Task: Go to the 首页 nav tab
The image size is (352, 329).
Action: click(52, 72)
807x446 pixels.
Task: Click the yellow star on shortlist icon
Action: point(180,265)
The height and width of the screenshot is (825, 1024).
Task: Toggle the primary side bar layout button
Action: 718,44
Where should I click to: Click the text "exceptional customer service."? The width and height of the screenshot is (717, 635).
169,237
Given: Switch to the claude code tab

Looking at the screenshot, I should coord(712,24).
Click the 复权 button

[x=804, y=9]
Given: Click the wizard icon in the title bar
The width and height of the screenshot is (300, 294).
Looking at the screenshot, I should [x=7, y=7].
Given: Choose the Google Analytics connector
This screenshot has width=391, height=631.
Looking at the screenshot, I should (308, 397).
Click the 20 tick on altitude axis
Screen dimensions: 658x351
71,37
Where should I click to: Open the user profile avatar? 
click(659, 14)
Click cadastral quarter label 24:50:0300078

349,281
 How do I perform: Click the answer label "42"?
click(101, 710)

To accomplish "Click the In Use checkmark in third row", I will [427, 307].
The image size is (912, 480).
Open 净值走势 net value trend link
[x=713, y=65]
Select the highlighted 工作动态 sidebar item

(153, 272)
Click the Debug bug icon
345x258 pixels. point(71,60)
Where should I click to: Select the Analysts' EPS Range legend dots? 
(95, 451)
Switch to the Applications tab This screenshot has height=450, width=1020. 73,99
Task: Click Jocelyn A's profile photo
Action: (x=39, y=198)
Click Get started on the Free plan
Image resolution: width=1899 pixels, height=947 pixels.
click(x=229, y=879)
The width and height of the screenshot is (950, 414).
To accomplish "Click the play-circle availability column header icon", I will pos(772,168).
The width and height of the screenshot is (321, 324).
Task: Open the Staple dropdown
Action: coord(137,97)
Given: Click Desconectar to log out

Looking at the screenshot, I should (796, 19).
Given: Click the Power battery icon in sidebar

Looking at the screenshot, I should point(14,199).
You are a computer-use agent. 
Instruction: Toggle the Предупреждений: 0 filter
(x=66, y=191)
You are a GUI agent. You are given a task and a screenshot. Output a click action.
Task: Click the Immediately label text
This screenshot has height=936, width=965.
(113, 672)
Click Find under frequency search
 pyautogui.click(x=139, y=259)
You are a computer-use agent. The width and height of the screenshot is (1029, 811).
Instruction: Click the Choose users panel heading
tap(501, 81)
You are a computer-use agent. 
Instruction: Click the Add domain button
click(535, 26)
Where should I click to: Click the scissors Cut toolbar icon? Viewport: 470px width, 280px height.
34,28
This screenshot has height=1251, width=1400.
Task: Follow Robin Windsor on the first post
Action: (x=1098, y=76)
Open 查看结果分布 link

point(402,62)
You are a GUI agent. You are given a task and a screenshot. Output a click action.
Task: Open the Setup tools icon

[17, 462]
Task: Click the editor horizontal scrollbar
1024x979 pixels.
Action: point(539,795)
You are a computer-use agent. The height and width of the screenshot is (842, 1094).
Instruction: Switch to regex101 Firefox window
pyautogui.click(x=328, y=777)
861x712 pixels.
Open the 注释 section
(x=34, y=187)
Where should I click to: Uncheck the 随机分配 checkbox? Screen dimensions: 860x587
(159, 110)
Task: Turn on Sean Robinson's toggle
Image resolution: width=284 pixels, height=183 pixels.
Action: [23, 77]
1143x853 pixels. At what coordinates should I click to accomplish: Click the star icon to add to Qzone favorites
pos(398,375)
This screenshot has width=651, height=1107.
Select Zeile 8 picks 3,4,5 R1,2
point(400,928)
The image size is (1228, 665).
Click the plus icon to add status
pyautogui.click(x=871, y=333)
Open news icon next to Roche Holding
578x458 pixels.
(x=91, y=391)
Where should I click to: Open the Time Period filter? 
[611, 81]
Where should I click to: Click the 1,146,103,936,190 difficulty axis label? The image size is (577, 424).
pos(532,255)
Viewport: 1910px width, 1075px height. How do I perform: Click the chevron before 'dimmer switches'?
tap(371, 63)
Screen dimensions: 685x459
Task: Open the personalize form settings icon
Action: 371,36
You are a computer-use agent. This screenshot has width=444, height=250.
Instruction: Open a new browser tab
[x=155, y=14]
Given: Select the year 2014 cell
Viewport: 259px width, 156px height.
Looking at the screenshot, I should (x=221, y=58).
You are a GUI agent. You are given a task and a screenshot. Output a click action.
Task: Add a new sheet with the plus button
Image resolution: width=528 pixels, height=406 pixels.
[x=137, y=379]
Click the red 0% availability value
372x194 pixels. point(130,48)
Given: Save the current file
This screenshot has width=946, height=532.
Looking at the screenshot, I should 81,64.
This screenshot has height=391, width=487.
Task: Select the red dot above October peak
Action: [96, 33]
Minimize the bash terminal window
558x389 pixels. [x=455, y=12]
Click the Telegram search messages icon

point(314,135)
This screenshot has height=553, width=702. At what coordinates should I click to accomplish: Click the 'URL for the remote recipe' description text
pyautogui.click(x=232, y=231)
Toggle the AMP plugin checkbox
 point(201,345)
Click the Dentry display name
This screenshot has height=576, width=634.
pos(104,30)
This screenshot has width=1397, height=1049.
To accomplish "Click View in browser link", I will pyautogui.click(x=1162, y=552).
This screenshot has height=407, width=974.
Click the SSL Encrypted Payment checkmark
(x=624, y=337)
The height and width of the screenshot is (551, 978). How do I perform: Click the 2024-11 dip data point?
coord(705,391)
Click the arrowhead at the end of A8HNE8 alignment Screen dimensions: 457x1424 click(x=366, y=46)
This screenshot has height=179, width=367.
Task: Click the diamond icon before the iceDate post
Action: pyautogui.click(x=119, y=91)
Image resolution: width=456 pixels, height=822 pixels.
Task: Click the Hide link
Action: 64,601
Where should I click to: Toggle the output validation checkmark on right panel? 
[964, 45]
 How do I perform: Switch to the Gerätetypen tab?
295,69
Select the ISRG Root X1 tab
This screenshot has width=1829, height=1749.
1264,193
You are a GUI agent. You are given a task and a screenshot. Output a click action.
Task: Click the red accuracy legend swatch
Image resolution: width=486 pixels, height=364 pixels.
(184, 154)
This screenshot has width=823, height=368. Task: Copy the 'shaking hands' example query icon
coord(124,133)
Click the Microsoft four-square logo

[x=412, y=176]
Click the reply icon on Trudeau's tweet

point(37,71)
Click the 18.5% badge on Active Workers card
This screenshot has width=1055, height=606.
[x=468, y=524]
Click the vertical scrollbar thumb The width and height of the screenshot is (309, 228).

--

Retype the whole listing exactly.

▶ _Completed exercise_
Task: Go to the 首页 nav tab
The image size is (352, 329).
Action: click(52, 72)
807x446 pixels.
Task: Click the yellow star on shortlist icon
Action: point(180,265)
The height and width of the screenshot is (825, 1024).
Task: Toggle the primary side bar layout button
Action: 718,44
Where should I click to: Click the text "exceptional customer service."? The width and height of the screenshot is (717, 635).
169,237
Given: Switch to the claude code tab

Looking at the screenshot, I should coord(712,24).
Click the 复权 button

[x=804, y=9]
Given: Click the wizard icon in the title bar
The width and height of the screenshot is (300, 294).
Looking at the screenshot, I should [x=7, y=7].
Given: Choose the Google Analytics connector
This screenshot has width=391, height=631.
Looking at the screenshot, I should (308, 397).
Click the 20 tick on altitude axis
Screen dimensions: 658x351
71,37
Where should I click to: Open the user profile avatar? 
click(659, 14)
Click cadastral quarter label 24:50:0300078

349,281
 How do I perform: Click the answer label "42"?
click(101, 710)

To accomplish "Click the In Use checkmark in third row", I will [427, 307].
The image size is (912, 480).
Open 净值走势 net value trend link
[x=713, y=65]
Select the highlighted 工作动态 sidebar item

(153, 272)
Click the Debug bug icon
345x258 pixels. point(71,60)
Where should I click to: Select the Analysts' EPS Range legend dots? 
(95, 451)
Switch to the Applications tab This screenshot has height=450, width=1020. 73,99
Task: Click Jocelyn A's profile photo
Action: (x=39, y=198)
Click Get started on the Free plan
Image resolution: width=1899 pixels, height=947 pixels.
click(x=229, y=879)
The width and height of the screenshot is (950, 414).
To accomplish "Click the play-circle availability column header icon", I will pos(772,168).
The width and height of the screenshot is (321, 324).
Task: Open the Staple dropdown
Action: coord(137,97)
Given: Click Desconectar to log out

Looking at the screenshot, I should (796, 19).
Given: Click the Power battery icon in sidebar

Looking at the screenshot, I should point(14,199).
You are a computer-use agent. 
Instruction: Toggle the Предупреждений: 0 filter
(x=66, y=191)
You are a GUI agent. You are given a task and a screenshot. Output a click action.
Task: Click the Immediately label text
This screenshot has height=936, width=965.
(113, 672)
Click Find under frequency search
 pyautogui.click(x=139, y=259)
You are a computer-use agent. The width and height of the screenshot is (1029, 811).
Instruction: Click the Choose users panel heading
tap(501, 81)
You are a computer-use agent. 
Instruction: Click the Add domain button
click(535, 26)
Where should I click to: Click the scissors Cut toolbar icon? Viewport: 470px width, 280px height.
34,28
This screenshot has height=1251, width=1400.
Task: Follow Robin Windsor on the first post
Action: (x=1098, y=76)
Open 查看结果分布 link

point(402,62)
You are a GUI agent. You are given a task and a screenshot. Output a click action.
Task: Open the Setup tools icon

[17, 462]
Task: Click the editor horizontal scrollbar
1024x979 pixels.
Action: point(539,795)
You are a computer-use agent. The height and width of the screenshot is (842, 1094).
Instruction: Switch to regex101 Firefox window
pyautogui.click(x=328, y=777)
861x712 pixels.
Open the 注释 section
(x=34, y=187)
Where should I click to: Uncheck the 随机分配 checkbox? Screen dimensions: 860x587
(159, 110)
Task: Turn on Sean Robinson's toggle
Image resolution: width=284 pixels, height=183 pixels.
Action: [23, 77]
1143x853 pixels. At what coordinates should I click to accomplish: Click the star icon to add to Qzone favorites
pos(398,375)
This screenshot has width=651, height=1107.
Select Zeile 8 picks 3,4,5 R1,2
point(400,928)
The image size is (1228, 665).
Click the plus icon to add status
pyautogui.click(x=871, y=333)
Open news icon next to Roche Holding
578x458 pixels.
(x=91, y=391)
Where should I click to: Open the Time Period filter? 
[611, 81]
Where should I click to: Click the 1,146,103,936,190 difficulty axis label? The image size is (577, 424).
pos(532,255)
Viewport: 1910px width, 1075px height. How do I perform: Click the chevron before 'dimmer switches'?
tap(371, 63)
Screen dimensions: 685x459
Task: Open the personalize form settings icon
Action: 371,36
You are a computer-use agent. This screenshot has width=444, height=250.
Instruction: Open a new browser tab
[x=155, y=14]
Given: Select the year 2014 cell
Viewport: 259px width, 156px height.
Looking at the screenshot, I should (x=221, y=58).
You are a GUI agent. You are given a task and a screenshot. Output a click action.
Task: Add a new sheet with the plus button
Image resolution: width=528 pixels, height=406 pixels.
[x=137, y=379]
Click the red 0% availability value
372x194 pixels. point(130,48)
Given: Save the current file
This screenshot has width=946, height=532.
Looking at the screenshot, I should 81,64.
This screenshot has height=391, width=487.
Task: Select the red dot above October peak
Action: [96, 33]
Minimize the bash terminal window
558x389 pixels. [x=455, y=12]
Click the Telegram search messages icon

point(314,135)
This screenshot has height=553, width=702. At what coordinates should I click to accomplish: Click the 'URL for the remote recipe' description text
pyautogui.click(x=232, y=231)
Toggle the AMP plugin checkbox
 point(201,345)
Click the Dentry display name
This screenshot has height=576, width=634.
pos(104,30)
This screenshot has width=1397, height=1049.
To accomplish "Click View in browser link", I will pyautogui.click(x=1162, y=552).
This screenshot has height=407, width=974.
Click the SSL Encrypted Payment checkmark
(x=624, y=337)
The height and width of the screenshot is (551, 978). How do I perform: Click the 2024-11 dip data point?
coord(705,391)
Click the arrowhead at the end of A8HNE8 alignment Screen dimensions: 457x1424 click(x=366, y=46)
This screenshot has height=179, width=367.
Task: Click the diamond icon before the iceDate post
Action: pyautogui.click(x=119, y=91)
Image resolution: width=456 pixels, height=822 pixels.
Task: Click the Hide link
Action: 64,601
Where should I click to: Toggle the output validation checkmark on right panel? 
[964, 45]
 How do I perform: Switch to the Gerätetypen tab?
295,69
Select the ISRG Root X1 tab
This screenshot has width=1829, height=1749.
1264,193
You are a GUI agent. You are given a task and a screenshot. Output a click action.
Task: Click the red accuracy legend swatch
Image resolution: width=486 pixels, height=364 pixels.
(184, 154)
This screenshot has width=823, height=368. Task: Copy the 'shaking hands' example query icon
coord(124,133)
Click the Microsoft four-square logo

[x=412, y=176]
Click the reply icon on Trudeau's tweet

point(37,71)
Click the 18.5% badge on Active Workers card
This screenshot has width=1055, height=606.
[x=468, y=524]
Click the vertical scrollbar thumb The width and height of the screenshot is (309, 228).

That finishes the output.